-- Start --

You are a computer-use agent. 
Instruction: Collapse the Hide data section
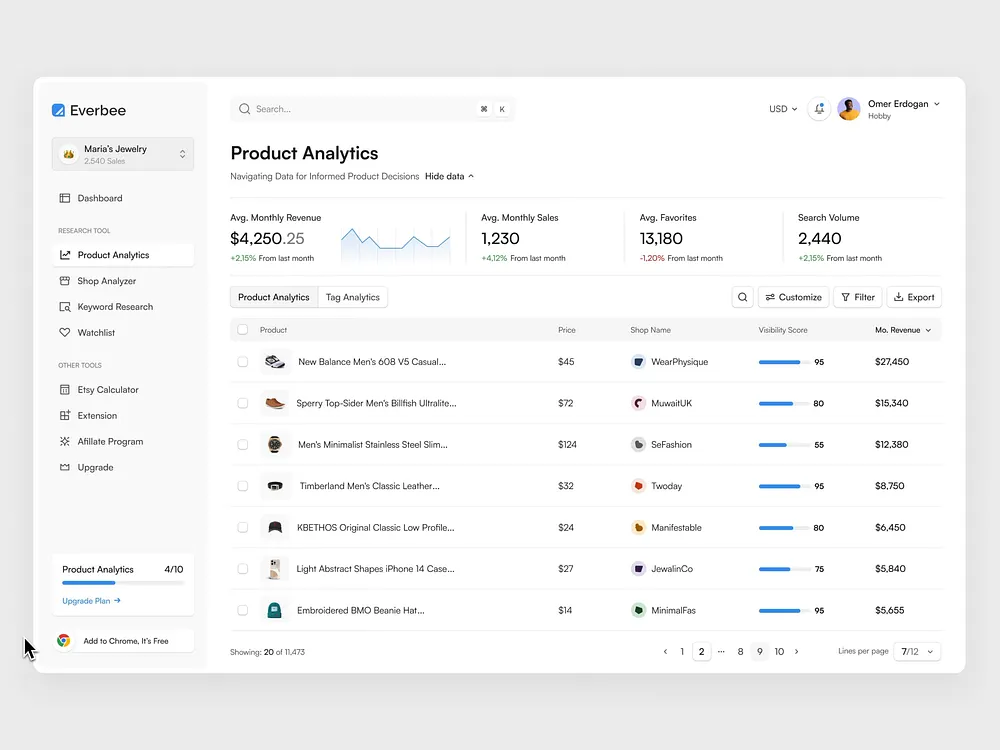(449, 175)
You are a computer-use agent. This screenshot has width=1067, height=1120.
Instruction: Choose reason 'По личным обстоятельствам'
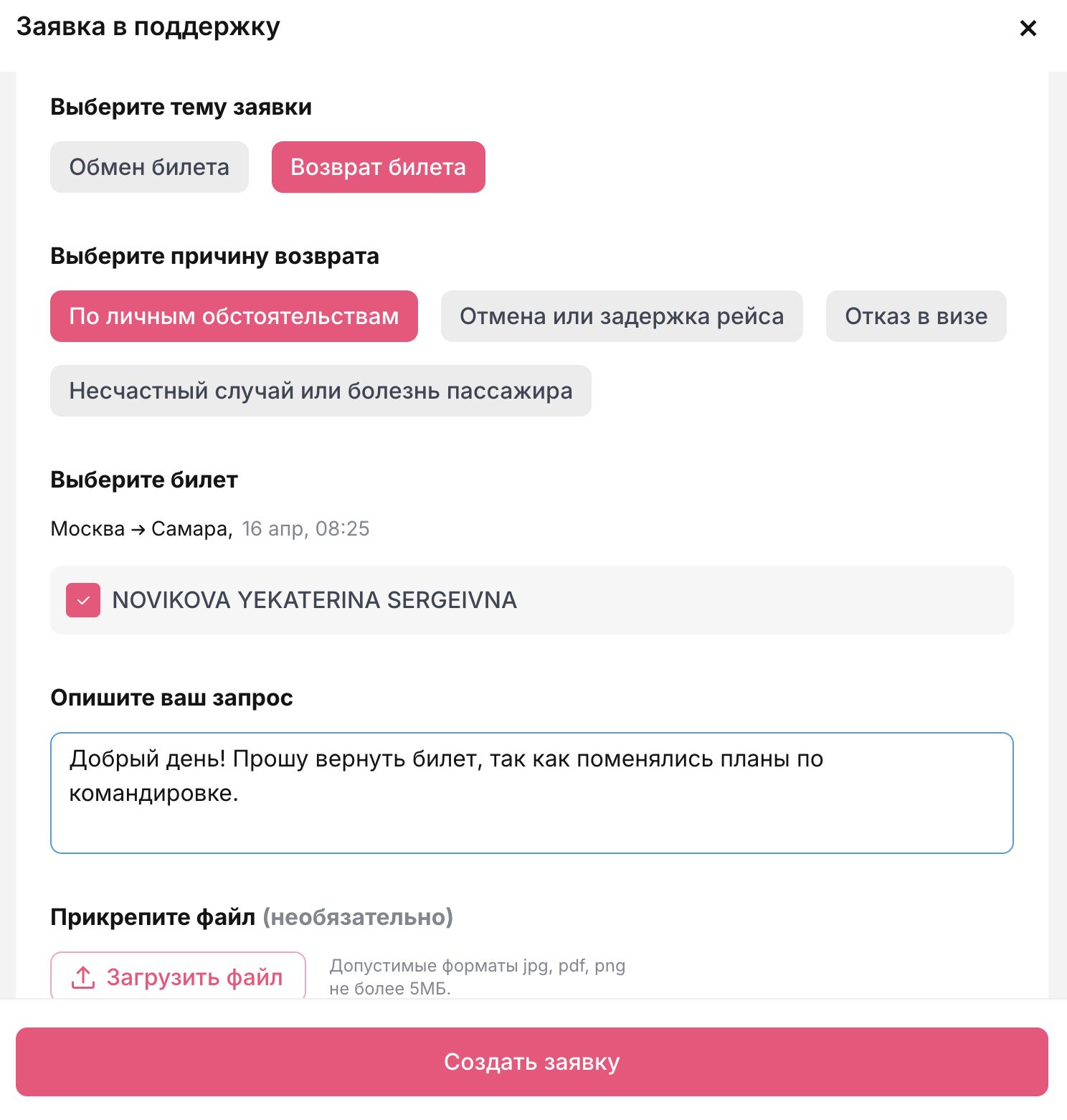click(234, 316)
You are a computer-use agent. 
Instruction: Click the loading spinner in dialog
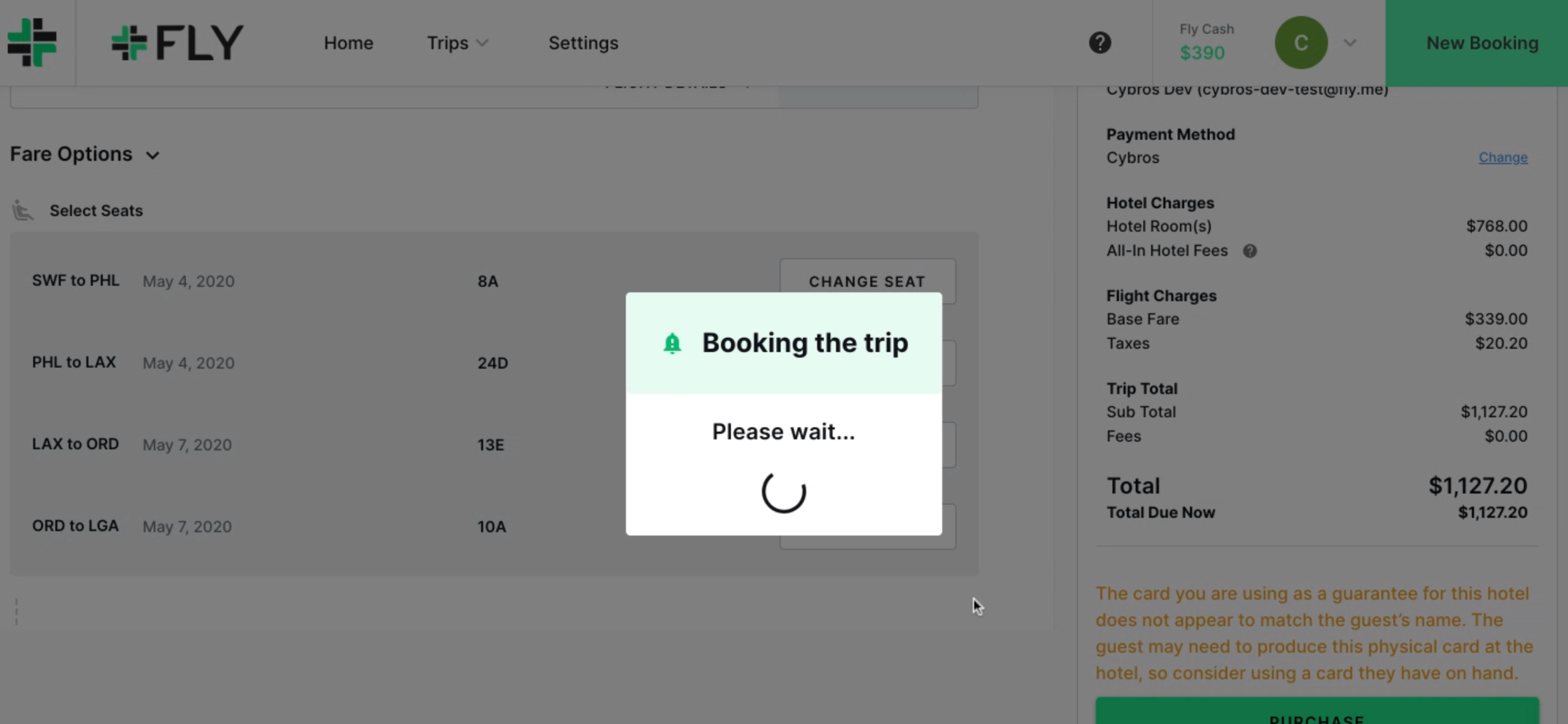[x=783, y=491]
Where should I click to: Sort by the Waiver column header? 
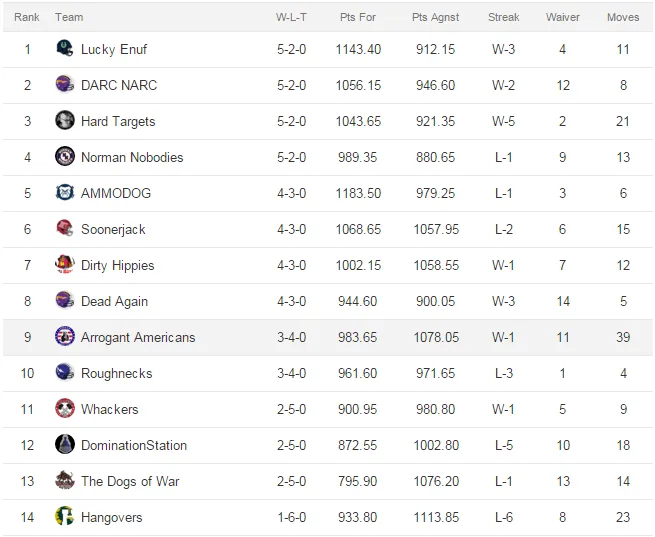click(x=563, y=17)
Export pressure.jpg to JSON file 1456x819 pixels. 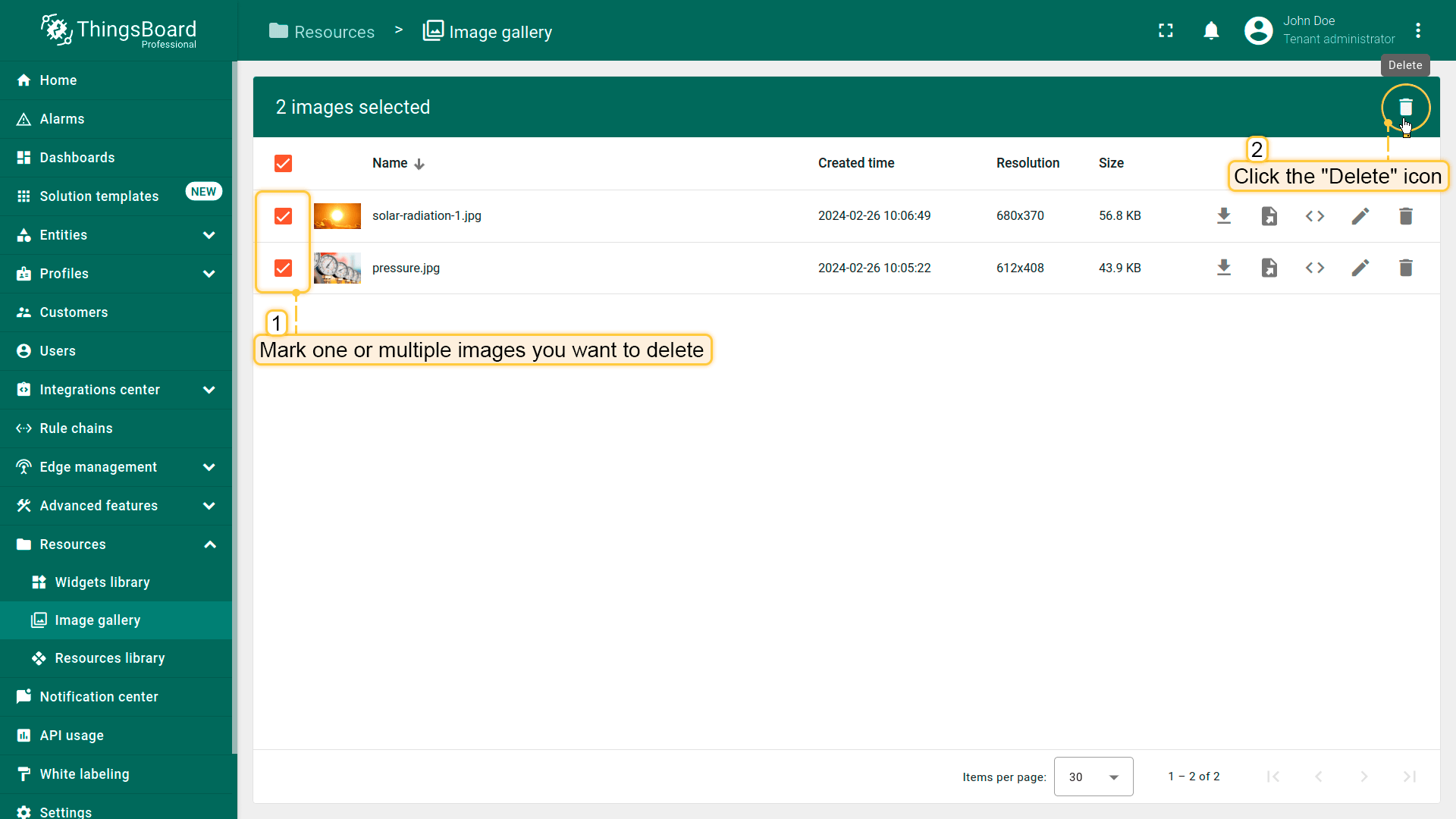click(1269, 268)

-- End --

Rewrite the lines from the start of the records through the line containing "click(234, 316)", replacing "computer-use agent" with "desktop automation agent" and changing nothing else. Leave the pictures out of the answer.

* _TASK RESULT_:
You are a desktop automation agent. 
Instruction: Collapse the Hide data section
(449, 175)
You are a desktop automation agent. This screenshot has width=1067, height=1120.
Instruction: Choose reason 'По личным обстоятельствам'
click(234, 316)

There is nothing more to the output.